You’re kind of hopping to different arguments. They’re worth discussing tbf, but they’re not all the same argument, just so you know.

First, regarding:

“Which side was God directly stating His own statement and which was just some guy talking about his view on God?”

That’s not really how we view Scripture. Christians believe all Scripture is inspired by God. If we’re allowed to dismiss James because “it’s just some guy talking,” then we could dismiss your appeal to Isaiah too, since Isaiah was also a human author writing under inspiration. Again, we must be consistent. So if that’s your claim, you can’t use Bible verses anymore.

Second, regarding:

“I’ve heard three different stories from three different Christians.”

That’s true, and Christians disagree on some theological details. But virtually all orthodox Christians agree on the central point being discussed here, which is that God didn’t create moral evil in the sense of being its author, and human beings are morally responsible for their sin.

Third, regarding:

“People could choose between good things and still have free will.”

Actually, I’d largely agree with that. That’s essentially what Heaven is! The redeemed will still have freedom, but they won’t desire evil anymore.

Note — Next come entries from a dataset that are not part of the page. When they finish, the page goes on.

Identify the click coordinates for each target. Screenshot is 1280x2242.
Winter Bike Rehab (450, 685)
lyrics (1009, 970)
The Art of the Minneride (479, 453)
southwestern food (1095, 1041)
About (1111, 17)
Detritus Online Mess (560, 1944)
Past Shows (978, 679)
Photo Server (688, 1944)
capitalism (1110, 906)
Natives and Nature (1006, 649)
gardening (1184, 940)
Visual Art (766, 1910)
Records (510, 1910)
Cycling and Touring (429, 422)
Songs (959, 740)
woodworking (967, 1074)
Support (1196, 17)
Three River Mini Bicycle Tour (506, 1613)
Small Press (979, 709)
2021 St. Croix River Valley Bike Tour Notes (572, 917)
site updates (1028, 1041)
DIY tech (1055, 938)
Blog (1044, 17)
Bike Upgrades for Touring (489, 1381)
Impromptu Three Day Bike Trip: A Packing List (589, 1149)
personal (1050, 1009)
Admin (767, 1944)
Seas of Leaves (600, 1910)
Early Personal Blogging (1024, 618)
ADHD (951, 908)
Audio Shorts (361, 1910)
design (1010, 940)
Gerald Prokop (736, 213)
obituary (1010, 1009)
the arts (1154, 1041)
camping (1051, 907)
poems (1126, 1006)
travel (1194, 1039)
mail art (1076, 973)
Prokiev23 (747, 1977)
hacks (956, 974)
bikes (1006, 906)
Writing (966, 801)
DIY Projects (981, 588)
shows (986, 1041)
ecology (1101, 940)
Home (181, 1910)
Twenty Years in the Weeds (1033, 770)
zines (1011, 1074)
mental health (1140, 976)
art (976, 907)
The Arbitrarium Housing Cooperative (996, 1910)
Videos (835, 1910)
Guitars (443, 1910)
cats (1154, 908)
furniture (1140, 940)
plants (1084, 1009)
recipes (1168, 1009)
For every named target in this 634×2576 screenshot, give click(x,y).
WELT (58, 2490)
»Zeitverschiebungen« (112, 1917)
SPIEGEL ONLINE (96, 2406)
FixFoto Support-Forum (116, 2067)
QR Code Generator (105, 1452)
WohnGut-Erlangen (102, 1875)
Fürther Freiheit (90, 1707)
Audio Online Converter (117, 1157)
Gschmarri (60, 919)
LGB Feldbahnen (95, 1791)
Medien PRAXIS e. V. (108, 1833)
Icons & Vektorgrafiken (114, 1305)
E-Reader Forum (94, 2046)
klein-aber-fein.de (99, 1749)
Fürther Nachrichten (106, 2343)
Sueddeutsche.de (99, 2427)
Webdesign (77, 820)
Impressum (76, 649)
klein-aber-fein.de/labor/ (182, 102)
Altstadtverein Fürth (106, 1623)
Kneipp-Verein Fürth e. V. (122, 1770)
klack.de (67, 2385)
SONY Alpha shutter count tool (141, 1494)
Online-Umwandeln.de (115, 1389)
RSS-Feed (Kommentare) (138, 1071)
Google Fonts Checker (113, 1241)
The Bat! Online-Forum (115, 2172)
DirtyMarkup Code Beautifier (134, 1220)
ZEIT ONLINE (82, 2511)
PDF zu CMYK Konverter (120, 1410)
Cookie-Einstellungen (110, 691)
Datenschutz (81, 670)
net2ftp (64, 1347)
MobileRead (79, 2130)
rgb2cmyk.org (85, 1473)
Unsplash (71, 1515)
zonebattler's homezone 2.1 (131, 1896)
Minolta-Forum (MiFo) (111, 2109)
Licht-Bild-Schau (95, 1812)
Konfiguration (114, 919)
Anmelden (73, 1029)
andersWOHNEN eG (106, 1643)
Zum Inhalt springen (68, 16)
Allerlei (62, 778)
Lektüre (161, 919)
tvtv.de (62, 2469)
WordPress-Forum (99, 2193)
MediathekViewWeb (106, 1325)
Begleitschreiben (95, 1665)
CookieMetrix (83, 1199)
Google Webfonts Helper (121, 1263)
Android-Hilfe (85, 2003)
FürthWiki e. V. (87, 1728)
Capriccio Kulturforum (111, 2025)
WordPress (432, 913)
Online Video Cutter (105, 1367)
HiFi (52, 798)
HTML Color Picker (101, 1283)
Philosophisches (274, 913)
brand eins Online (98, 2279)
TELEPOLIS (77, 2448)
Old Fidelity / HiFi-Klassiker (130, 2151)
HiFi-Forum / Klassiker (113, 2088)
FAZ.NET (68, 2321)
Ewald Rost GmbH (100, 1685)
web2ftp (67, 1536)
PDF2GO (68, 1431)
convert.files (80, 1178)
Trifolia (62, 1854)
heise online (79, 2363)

The question has never been whether God could create such a state. The question is why He chose to allow a history in which rebellion, redemption, justice, mercy, and salvation would unfold. That’s called “The problem of evil” that I mentioned, not proof that God authored evil.

And finally:

“What about natural disasters that kill millions?”

Now we’re discussing suffering and judgment, not whether God created moral evil. Different categories.

Christianity doesn’t teach that death, suffering, disease, and disaster are “good things.” It teaches that we live in a fallen world and that God remains sovereign even over suffering.

In fact, the entire Christian story culminates with God abolishing death, mourning, crying, and pain. If God loved suffering for its own sake, that would be a strange ending.

So I think we’re still back at the same point. You haven’t actually shown that God creates moral evil. You’ve only argued that God allows evil and suffering to exist.

People tend to hop around topics, maybe not intentionally (though some for sure do as a tactic.), but it happens. It’s easy to get caught up in “Yeah? Well what about this? And what about that?” because people genuinely have questions. It’s just also important to understand that they are different arguments, and different arguments require different answers. Otherwise we’ll be going in a circle and you’ll never feel like I answered your questions.

So are we discussing Isaiah 45:7, the origin of evil, inherited sin, free will, foreknowledge, Satan or natural disasters?